Their proposal calls for businesses located five miles outside city limits, that have had beer and wine licenses for 10 years and serve at least two meals a day, to be allowed to apply for nontransferable liquor licenses.
The proposal also may require that the business be involved in the recreation or tourist business, Watson said.
The plan comes because Idaho’s liquor laws leave decisions on licenses up to the Legislature - not to local authorities such as county commissioners. Counties can grant beer and wine licenses, and incorporated cities are allowed to issue liquor licenses based on a quota system of one license for every 1,500 residents.
But when it comes to a license to sell liquor by the drink out in the country, it takes a law.
That’s why Idaho has more than a dozen special liquor license laws on the books.
Wineries, golf courses, ski resorts, fraternal clubs and waterfront resorts all qualify for special licenses.
So do equestrian facilities of at least 40 acres that have at least three days a year of professionally sanctioned rodeo, airport restaurants where the airport is operated by a county or city and has certified airline service, and gondola resort complexes.
Thanks to a law enacted in 1990 at the urging of former Osburn Rep. Marti Calabretta, Idaho also allows food, beverage or lodging facilities that have been in continuous operation at the same location for at least 75 years to get licenses.
Although the law was aimed at the landmark Enaville Resort, it’s allowed 24 longtime businesses across the state to get liquor licenses, according to the state Bureau of Alcohol Beverage Control. That includes 19 in North Idaho - 14 of them in Shoshone County.
Watson said Gloria’s Steak House owner Cliff Rehart approached him because his competitors qualified for “historic” liquor licenses, but he didn’t.
“It enabled everybody around him that had any kind of bar and has been a bar forever to have a liquor license,” Watson said. “He’s sitting up there, he’s serving three meals a day, does a nice job. He can’t compete with those folks.”
Watson said when he talked to Jaquet, he learned that businesses in her Ketchum-area district were facing similar problems.
Gary Gould, the lobbyist who pushed the special bill for the Clark House and himself a former state legislator, said Idaho’s liquor license system is “really hard to use and to understand.”
“I think it takes from the time of the Legislature, and they deal basically with an issue that should be dealt with at the local level,” he said.
Because it’s not constitutional to pass “special” legislation for only one person or business, the liquor license exemption laws try to pinpoint specific situations by laying out narrow conditions.
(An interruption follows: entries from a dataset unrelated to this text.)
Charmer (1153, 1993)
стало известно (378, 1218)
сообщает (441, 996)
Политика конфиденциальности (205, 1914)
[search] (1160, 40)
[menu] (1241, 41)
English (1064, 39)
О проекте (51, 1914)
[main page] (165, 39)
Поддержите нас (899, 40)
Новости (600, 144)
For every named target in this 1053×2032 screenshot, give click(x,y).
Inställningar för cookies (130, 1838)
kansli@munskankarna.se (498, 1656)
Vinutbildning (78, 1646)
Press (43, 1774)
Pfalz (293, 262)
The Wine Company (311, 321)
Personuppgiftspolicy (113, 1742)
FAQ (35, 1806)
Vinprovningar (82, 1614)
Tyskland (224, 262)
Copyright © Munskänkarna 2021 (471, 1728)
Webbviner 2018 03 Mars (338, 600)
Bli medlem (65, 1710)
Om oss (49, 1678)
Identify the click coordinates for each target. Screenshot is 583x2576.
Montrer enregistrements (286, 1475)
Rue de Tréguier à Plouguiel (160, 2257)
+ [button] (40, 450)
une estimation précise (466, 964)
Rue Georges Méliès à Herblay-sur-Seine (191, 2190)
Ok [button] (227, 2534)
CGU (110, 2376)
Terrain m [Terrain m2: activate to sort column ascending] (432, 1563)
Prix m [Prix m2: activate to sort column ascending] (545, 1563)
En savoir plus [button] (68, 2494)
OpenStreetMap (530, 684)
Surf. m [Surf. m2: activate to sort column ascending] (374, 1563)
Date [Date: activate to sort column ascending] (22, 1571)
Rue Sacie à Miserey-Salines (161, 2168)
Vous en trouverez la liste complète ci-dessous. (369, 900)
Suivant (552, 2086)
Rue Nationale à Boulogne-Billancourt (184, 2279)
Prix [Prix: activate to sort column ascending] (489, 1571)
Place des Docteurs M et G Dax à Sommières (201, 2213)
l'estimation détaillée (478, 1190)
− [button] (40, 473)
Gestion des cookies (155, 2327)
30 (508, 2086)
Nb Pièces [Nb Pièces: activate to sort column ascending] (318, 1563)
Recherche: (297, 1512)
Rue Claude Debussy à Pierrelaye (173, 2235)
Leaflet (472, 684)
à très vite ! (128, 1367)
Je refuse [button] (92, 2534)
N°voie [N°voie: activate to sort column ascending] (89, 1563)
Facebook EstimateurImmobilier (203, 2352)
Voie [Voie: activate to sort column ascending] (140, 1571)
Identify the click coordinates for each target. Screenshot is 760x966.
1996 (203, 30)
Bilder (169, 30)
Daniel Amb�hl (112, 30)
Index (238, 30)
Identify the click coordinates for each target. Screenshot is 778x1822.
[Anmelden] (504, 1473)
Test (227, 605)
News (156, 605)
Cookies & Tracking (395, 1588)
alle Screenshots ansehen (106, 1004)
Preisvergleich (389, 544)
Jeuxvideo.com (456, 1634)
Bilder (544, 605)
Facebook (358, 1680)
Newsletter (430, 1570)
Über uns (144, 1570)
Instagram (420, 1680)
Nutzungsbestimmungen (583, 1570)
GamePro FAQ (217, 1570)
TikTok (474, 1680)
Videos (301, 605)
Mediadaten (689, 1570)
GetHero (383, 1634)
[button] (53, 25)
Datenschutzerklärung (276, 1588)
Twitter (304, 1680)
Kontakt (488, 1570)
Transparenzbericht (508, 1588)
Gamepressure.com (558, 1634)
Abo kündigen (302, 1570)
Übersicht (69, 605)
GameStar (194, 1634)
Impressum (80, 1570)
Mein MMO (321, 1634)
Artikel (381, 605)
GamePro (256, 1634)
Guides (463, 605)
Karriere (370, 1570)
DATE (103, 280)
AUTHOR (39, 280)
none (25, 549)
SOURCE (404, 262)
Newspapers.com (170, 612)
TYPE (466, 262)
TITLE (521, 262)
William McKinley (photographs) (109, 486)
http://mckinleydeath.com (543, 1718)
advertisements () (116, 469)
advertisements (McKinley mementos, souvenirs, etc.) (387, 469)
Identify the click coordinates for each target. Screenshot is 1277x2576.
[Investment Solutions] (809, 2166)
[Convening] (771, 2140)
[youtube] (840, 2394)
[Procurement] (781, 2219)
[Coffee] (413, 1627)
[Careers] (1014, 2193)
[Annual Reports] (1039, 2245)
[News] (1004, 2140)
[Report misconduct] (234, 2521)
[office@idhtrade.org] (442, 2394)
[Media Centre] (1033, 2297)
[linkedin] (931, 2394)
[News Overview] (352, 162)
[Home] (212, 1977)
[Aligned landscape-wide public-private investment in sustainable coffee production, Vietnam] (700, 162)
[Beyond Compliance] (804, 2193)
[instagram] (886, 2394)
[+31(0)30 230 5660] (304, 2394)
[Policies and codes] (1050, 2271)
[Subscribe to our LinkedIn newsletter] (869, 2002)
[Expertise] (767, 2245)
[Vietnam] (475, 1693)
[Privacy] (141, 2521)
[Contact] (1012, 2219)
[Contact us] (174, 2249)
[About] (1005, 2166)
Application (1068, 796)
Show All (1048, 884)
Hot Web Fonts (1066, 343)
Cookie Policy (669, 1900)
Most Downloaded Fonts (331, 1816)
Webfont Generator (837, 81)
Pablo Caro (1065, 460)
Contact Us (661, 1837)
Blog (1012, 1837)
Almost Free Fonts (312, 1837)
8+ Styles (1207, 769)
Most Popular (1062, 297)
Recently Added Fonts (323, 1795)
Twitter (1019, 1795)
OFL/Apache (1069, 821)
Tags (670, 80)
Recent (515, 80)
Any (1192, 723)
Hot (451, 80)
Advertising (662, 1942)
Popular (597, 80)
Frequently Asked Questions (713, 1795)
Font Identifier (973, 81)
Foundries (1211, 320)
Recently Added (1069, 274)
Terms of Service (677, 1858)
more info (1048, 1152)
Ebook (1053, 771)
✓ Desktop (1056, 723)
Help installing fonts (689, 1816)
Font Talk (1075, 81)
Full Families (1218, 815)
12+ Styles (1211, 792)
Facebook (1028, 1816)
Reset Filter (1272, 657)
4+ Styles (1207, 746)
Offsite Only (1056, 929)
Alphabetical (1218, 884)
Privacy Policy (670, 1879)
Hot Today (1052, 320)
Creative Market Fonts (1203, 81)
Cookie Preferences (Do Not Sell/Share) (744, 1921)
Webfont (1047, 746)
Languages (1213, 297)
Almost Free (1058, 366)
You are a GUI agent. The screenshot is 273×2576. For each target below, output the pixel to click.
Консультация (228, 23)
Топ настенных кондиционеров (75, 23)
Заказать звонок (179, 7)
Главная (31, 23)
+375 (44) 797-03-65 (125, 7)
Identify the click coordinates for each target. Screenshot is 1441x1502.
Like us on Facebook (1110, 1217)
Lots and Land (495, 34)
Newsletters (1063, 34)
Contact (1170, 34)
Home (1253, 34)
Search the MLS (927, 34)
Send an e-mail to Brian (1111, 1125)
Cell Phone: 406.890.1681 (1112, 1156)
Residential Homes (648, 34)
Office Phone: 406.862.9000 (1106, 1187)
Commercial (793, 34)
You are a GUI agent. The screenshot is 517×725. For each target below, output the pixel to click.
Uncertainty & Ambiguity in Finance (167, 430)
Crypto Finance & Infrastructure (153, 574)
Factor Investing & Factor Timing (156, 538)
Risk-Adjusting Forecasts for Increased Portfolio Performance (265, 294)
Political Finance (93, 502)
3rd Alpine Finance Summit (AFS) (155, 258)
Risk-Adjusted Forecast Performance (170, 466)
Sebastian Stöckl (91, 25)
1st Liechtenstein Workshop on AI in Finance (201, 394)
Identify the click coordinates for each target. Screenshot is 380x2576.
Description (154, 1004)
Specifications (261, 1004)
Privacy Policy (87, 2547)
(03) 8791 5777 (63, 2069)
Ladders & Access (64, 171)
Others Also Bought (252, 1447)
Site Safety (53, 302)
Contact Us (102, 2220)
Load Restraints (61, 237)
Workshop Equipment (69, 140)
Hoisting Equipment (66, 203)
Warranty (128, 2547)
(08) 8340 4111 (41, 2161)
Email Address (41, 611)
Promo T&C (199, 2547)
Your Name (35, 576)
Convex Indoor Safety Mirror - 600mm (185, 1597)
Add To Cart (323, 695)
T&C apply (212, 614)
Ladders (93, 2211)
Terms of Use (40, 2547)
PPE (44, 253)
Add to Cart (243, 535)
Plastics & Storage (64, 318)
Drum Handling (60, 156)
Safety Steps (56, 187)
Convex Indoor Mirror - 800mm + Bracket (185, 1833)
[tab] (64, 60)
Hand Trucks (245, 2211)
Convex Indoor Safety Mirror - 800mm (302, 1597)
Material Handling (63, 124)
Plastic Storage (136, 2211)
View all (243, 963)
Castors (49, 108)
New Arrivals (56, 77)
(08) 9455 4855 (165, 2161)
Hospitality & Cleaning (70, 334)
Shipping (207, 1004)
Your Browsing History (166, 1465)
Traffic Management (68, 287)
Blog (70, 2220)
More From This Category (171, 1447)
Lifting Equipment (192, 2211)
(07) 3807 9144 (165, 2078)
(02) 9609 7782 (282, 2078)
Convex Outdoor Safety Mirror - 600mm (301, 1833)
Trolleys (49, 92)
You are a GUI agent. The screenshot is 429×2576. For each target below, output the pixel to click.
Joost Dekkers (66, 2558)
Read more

In the Clark House’s case, the law allows a liquor license for any food, beverage and lodging facility with at least five rooms, in a structure that’s at least 75 years old and has been on the Historic Register at least 10 years, within 500 yards of a natural lake with at least 32 miles of shoreline, in a county with a population of 65,000 or more.
The Clark House bill passed the Senate in 1996, but died in a House committee. It took another try last year to finally get the bill through.
Then, when the owners went in to get their liquor license, they had to verify how many miles of shoreline Hayden Lake had in order to qualify.
Said Gould, “I personally think it’s about time that the process was changed.”